# Cat Guides Break Law



## HighNDry (Dec 26, 2007)

KSL recently ran a piece about some cat hunting guides who were maiming the animals so that their clients could follow, and shoot the animals easier. I would like to know your feelings on this. 

I know guides want to prove their prowess and that there is a macho aspect to the guiding business (can't tell you how many fishermen and hunters have to mention that they are guides, have been guides, or want to be guides).

It seems that it is all about the money now. Even the DWR mock the ethics of sportsmanship in the name of money with the big money bids for trophy mule deer hunts on Antelope Island. To hunt a deer on Antelope Island in such a confined place with little to no cover, in my opinion, does not promote true hunting ethics. I know they need the money, but where do we draw the line?

I think their is too much pressure for a guide to provide success and this is what leads to poor sportsman type behaviors.

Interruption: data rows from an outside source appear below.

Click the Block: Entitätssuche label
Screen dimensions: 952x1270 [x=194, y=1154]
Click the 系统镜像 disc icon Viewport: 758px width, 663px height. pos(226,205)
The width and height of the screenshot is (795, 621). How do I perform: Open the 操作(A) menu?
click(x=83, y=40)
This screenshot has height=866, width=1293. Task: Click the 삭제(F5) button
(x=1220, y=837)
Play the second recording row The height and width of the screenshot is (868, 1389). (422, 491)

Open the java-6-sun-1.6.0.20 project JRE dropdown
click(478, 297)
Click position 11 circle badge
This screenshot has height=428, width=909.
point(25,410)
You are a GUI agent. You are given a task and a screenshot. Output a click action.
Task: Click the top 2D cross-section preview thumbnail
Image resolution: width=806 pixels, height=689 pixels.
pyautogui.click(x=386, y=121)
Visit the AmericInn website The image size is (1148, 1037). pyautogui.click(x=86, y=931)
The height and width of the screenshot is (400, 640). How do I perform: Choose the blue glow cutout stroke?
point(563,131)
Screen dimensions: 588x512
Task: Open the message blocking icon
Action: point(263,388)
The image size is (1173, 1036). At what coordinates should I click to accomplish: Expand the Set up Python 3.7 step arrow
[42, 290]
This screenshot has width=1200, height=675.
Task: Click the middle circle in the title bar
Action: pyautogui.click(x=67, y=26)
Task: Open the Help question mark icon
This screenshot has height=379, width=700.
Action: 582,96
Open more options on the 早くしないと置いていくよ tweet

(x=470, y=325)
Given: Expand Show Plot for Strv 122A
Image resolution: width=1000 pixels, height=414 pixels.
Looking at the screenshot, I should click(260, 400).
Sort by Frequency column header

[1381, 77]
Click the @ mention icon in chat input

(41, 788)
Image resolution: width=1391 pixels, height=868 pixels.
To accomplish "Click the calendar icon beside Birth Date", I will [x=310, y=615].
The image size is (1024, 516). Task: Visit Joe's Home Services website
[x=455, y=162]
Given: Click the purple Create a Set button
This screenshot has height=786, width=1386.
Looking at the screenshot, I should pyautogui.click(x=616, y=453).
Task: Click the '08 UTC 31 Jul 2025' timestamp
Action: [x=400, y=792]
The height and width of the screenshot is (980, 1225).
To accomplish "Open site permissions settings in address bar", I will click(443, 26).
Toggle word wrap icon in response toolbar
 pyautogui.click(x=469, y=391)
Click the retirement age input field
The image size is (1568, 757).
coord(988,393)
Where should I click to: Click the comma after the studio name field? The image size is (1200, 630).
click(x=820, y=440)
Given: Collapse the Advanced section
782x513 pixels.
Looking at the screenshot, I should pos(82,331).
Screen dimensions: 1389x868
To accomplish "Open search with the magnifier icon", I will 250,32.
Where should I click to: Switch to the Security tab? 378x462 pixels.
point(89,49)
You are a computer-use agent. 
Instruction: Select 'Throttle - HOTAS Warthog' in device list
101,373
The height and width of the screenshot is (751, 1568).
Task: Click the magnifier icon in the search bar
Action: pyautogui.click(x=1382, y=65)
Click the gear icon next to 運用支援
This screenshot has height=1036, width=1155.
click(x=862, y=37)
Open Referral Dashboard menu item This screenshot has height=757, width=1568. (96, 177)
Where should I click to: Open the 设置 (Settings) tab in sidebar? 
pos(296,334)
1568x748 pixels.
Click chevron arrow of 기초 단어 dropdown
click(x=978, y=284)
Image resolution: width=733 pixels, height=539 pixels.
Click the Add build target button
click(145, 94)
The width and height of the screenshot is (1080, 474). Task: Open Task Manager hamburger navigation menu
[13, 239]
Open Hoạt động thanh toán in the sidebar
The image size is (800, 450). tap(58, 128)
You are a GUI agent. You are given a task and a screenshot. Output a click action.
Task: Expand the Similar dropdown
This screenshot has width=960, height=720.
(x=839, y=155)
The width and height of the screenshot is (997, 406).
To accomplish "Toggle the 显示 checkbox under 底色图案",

What do you think?


----------



## Dunkem (May 8, 2012)

I dont have a problem with guides,BUT I do have a problem with anyone who hurts a animal purposely for any reason.Before anyone jumps on me,I mean knowingly makes a animal suffer before dispaching it.


----------



## Nambaster (Nov 15, 2007)

As the hunter that hired the guide. I would also be pretty disappointed in the guide as well.


----------



## LostLouisianian (Oct 11, 2010)

HighNDry said:


> KSL recently ran a piece about some cat hunting guides who were maiming the animals so that their clients could follow, and shoot the animals easier. I would like to know your feelings on this.
> 
> I know guides want to prove their prowess and that there is a macho aspect to the guiding business (can't tell you how many fishermen and hunters have to mention that they are guides, have been guides, or want to be guides).
> 
> ...


I started guiding fishing folks at the ripe old age of 15 at grandpa's marina and personally I cannot stand any guide who does anything but fair chase. I've known "guides" who baited, caged and did other illegal crap and never considered them a guide. If you aren't good enough to put your clients on the game or fish with your skills then shame on you for taking people's money. I also can't stand these so called "hunting" shows on TV where the "host" goes hunting on a private land preserve that has no hunting pressure and they practically raise the deer, bear etc like cattle so some "hunter" can pay through the nose for the "privilege" of getting a trophy animal that's been fed and nurtured to his size then his every movement tracked day and night by someone else and all you do is show up, be driven to a tree stand with all the comforts of your home and climb up and wait for the animal to show up on time and blast him. Sorry folks but to me that's not hunting. OK I'm finished ranting now.


----------



## Nambaster (Nov 15, 2007)

http://www.ksl.com/?sid=33799513&ni...t-in-illegal-cat-poaching-case&s_cid=queue-18

This is what I love: Rogers was fined $5000.00

Each client paid up to $7500.00 for mountain lions and $1,500.00 for bobcats with a total of 30 animals. Let's just assume that half were bobcats and half were mountain lions. That makes a total of about $135,000.00 that Rogers made in a 3 year time span poaching these things with clients.

So now this guy is forced to stay at home and roam the internet enjoying whatever luxury may come with his $130,000.00? I sure hope he tips the pizza delivery guy....

I think I am in the wrong business....


----------